It was a very happy accident that I wound up interviewing both Laura Cantrell and Robbie Fulks for Being There's July issue. If I could pick two artists to serve as ambassadors for the kind of country music that means just a little bit more than gloopy ballads or faux-hell raisin' paeans to Yosemite Sam mudflaps, I would be hard-pressed to find a pair with the ideal symmetry of Fulks & Cantrell. Brainy, articulate and not afraid to push their sound outside of the sometimes rigid confines of what some alt. country fans are willing to embrace, they seem to embody Gillian Welch's line about doing it their own way, even if it doesn't pay. Fulks self-financed three of his records so that he could make them without compromise while Cantrell put up with the hassle of taking her then day job at Bank of America on the road with her while she toured with Elvis Costello (even stopping by the office when they hit NYC) because the opportunity to go on the road with the original Napoleon Dynamite was too great to pass up. A life in music can be a hard way to go if you're not the darling of a major record label that's willing to spend the yearly budget of NASA on promoting your latest CD, but the tradeoff is that you will still be able to find a Cantrell or Fulks album in fifty years whereas most of the stuff that saturates pop culture now will have a much, much shorter shelf life. Doesn't help pay the mortgage but it does ensure that your name will be long remembered after you've gone to meet Hank and Hendrix. It's also tempting to juxtapose Fulks' persona as the sly, politically incorrect firebrand behind songs like "She Took A Lot of Pills (And Died)" and "God Isn't Real" with Cantrell's demure, dignified image as the classiest of the sweethearts of the rodeo gang. But that would greatly oversimplify both as Fulks probably spends more time thinking about taking the whole family out to see Madagascar than he does exploding a musical genre's bullshit conventions from the inside out and I'm sure Laura Cantrell knows her way around a dirty joke.

Humming By The Flowered Vine is Cantrell's third studio album (not counting her EP, The Hello Recordings) and it finds her sound getting bolder and her own writing even stronger than on her previous records. "Khaki & Corduroy," "Old Downtown" and especially "Bees" (cowritten with Jay Sherman-Godfrey) ache with longing while "California Rose" pays sharp-eyed respect to the great Rose Maddox, a seminal country artist who is all but forgotten today.
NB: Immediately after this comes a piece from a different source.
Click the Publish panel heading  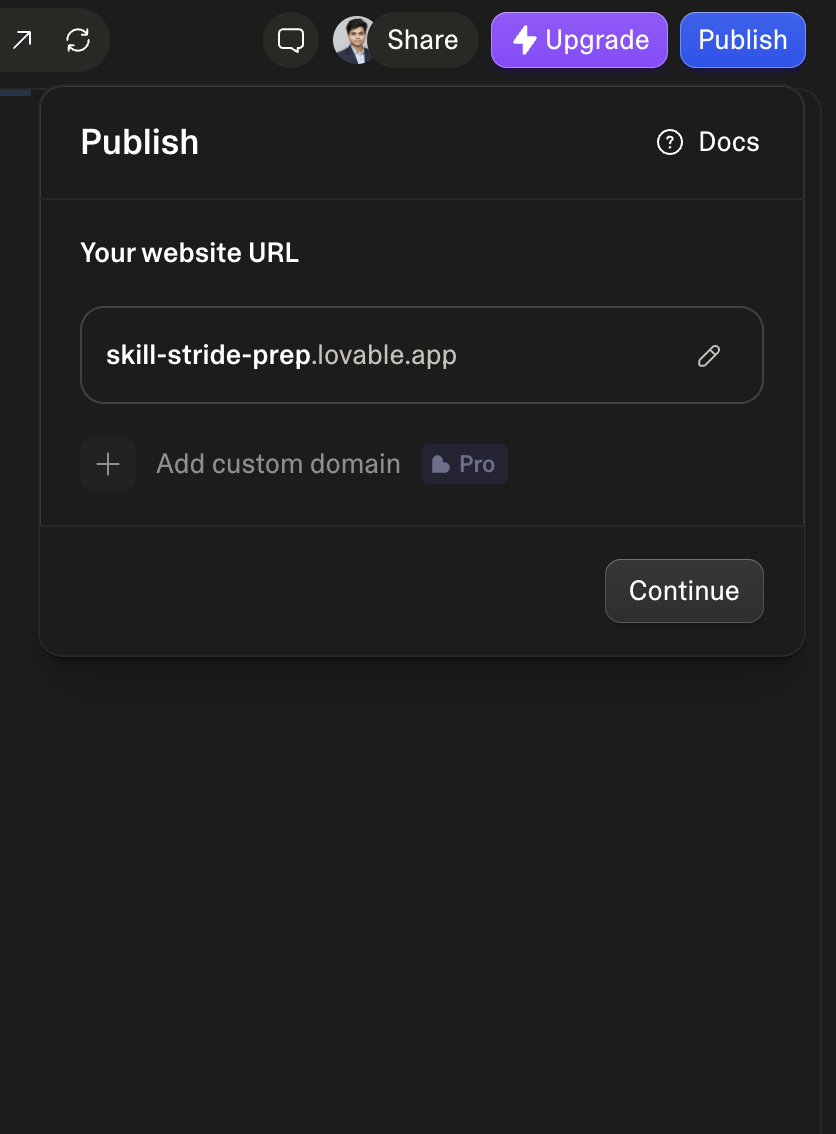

It's not the first time Cantrell has stood up and demanded that attention be paid to country music's female pioneers, "Queen of The Coast" (off Not The Tremblin’ Kind) was a tough, beautiful song about Bonnie Owens, who was a country star in her own right before she married, then divorced Merle Haggard and yet stayed on as a backup singer in his band after their marriage crumbled. Like Emmylou Harris, Laura Cantrell also has an incredibly keen ear for the right song and her smart use of writers like Amy Allison, Dave Schramm and Amy Rigby recalls Harris' championing of Townes Van Zandt and Rodney Crowell. On "Letters" (a previously unreleased Lucinda Williams song), Cantrell balances the protagonists' yearning and desire with a toughness that would do its writer proud. Recently, I had the pleasure of interviewing Laura Cantrell via email while she was on the road touring behind her new record.
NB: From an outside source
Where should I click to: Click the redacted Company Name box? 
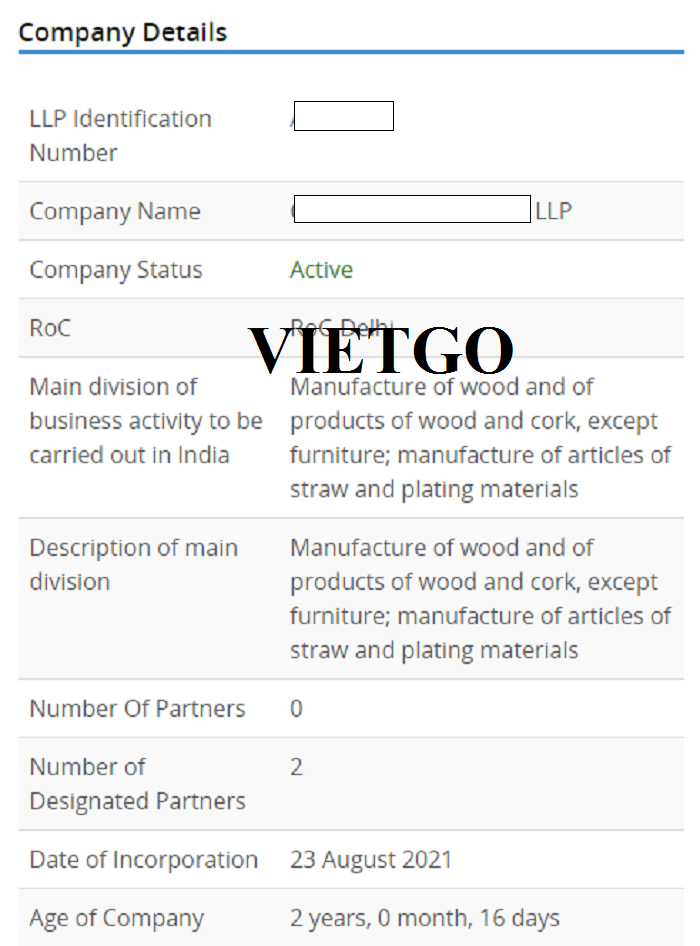[x=412, y=209]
Being There: The title of the new CD, Humming by The Flowered Vine, comes from a lyric in your song "Bees." At the risk of sounding clueless, what is it about that particular line that held such significance for you?

Laura Cantrell: I didn't want to have another song title as the title of my record.  I thought that the line from “Bees” was very evocative out of context of the song, matched the image of the hummingbird really well and could be a metaphor for making a joyful noise.

BT: The lovely cover art was done by Fred Tomaselli. How did he come to be involved with this?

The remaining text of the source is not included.